Jude certainly had strong opinions, which she wasn’t reluctant to share. She disliked (the over use of) ornamental cherries that didn’t fruit. “What’s the point of that?” She hated hanging baskets on metal frames as proposed at Blythswood Square. She couldn’t see why schools that collected most litter should get a prize. “Shouldn’t it be the schools that generate the least litter?” She also had an ongoing battle against the tiered planters that Glasgow City Council seems to love.

At the Children’s Garden, last Easter, Jude helped to create what was meant to be a willow man. This somehow turned out to be a Willow woman, who was dressed up in a straw hat and ball gown all last year (except when children borrowed it to dress up).

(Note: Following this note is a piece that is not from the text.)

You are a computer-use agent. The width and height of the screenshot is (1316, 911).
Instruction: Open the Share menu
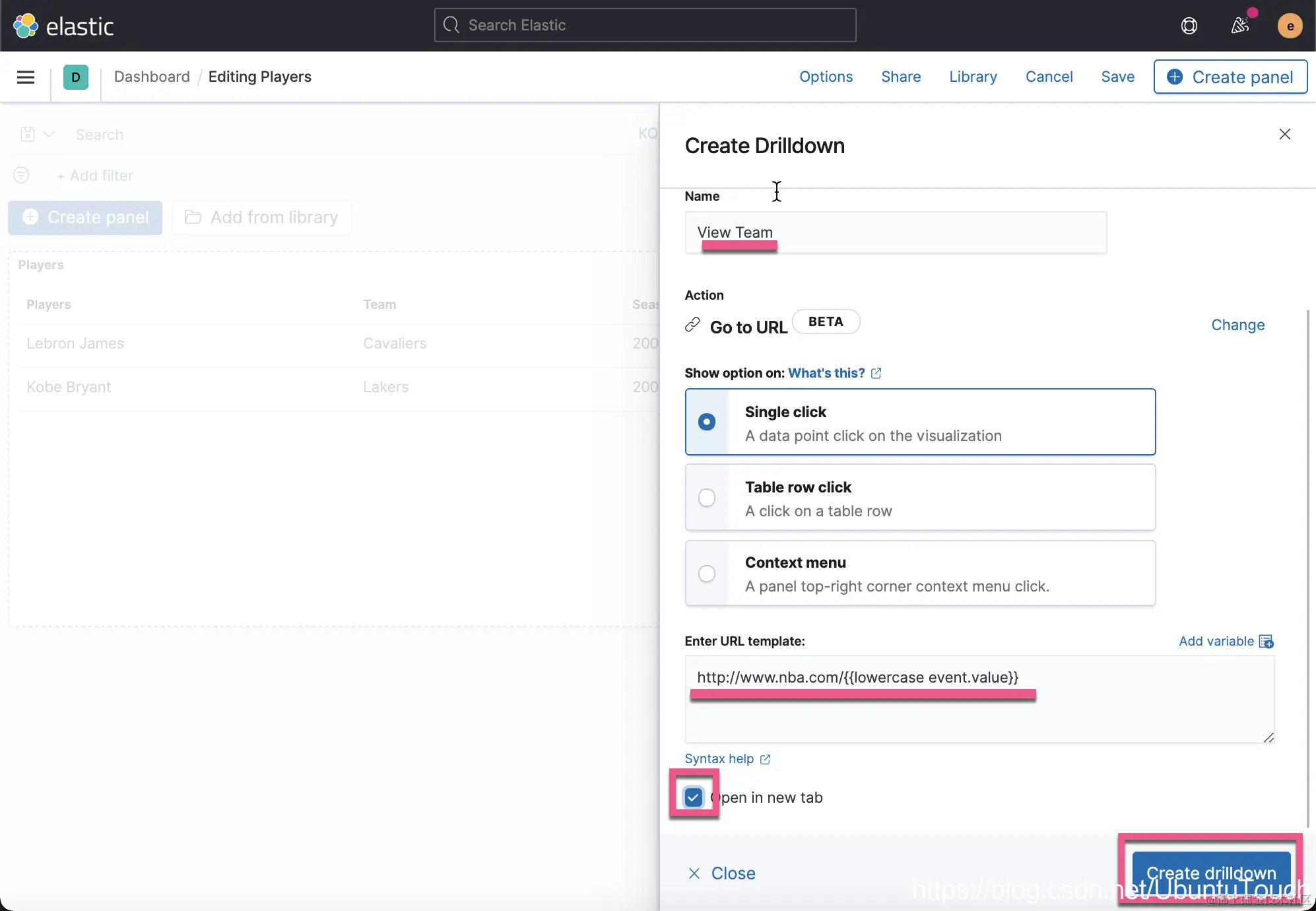coord(901,77)
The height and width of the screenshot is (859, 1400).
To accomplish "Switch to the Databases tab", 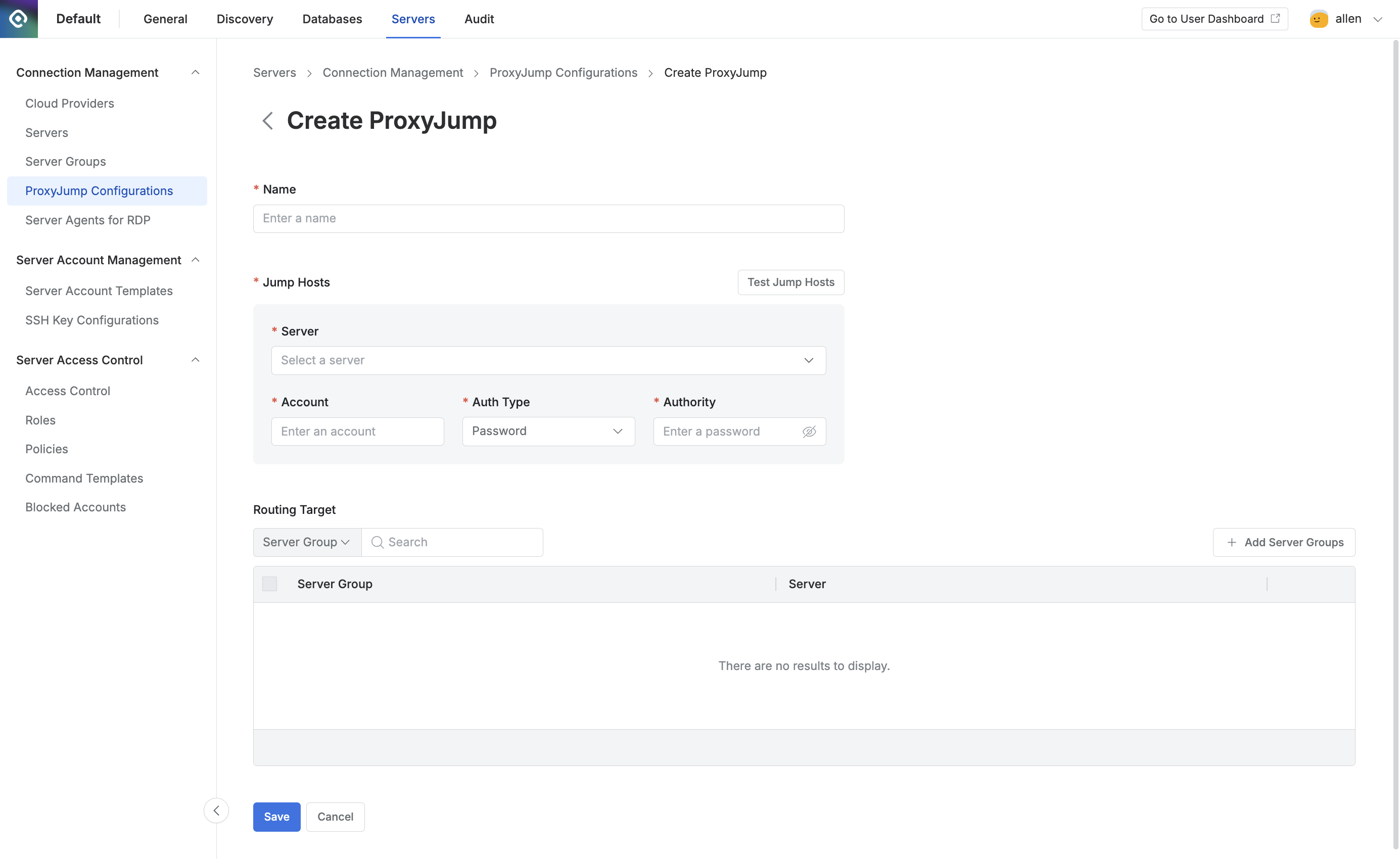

Jude was a person of strong principles and passion for what she did, but also had a great sense of fun. She really wanted to make a difference in a practical way. She leaves behind her many living willow sculptures, many play areas enjoyed by children, a fine professional body of work, countless friends, her partner Caroline Scott, her mother Margaret, sister Lindy, brothers Simon and John and her beloved nieces Rosie, Heather and Sally.


  1. 42 years old guy12 August 2007 at 00:24

    Sorry to hear about the passing of your friend.

    As we get older, we are more aware of our own mortality and those around us.

    My mom got worried easily when we have not received Christmas greeting from any far away relatives or friends. She thinks that person must be dead. As we aged, including myself, that probability increases steadily.

    Since 2003, I have attended three funerals but just two weddings. Shouldn't the ratio be closer to four weddings and a funeral?

  2. I have just read your lovely comment about Jude, my sister. She does indeed live on in all of us. We talk of her and think of her often and visit her grave in a growing woodland in Ayrshire..."a lovely place to lie"...quote from our grandma in response to a beautiful graveyard with spectacualr views.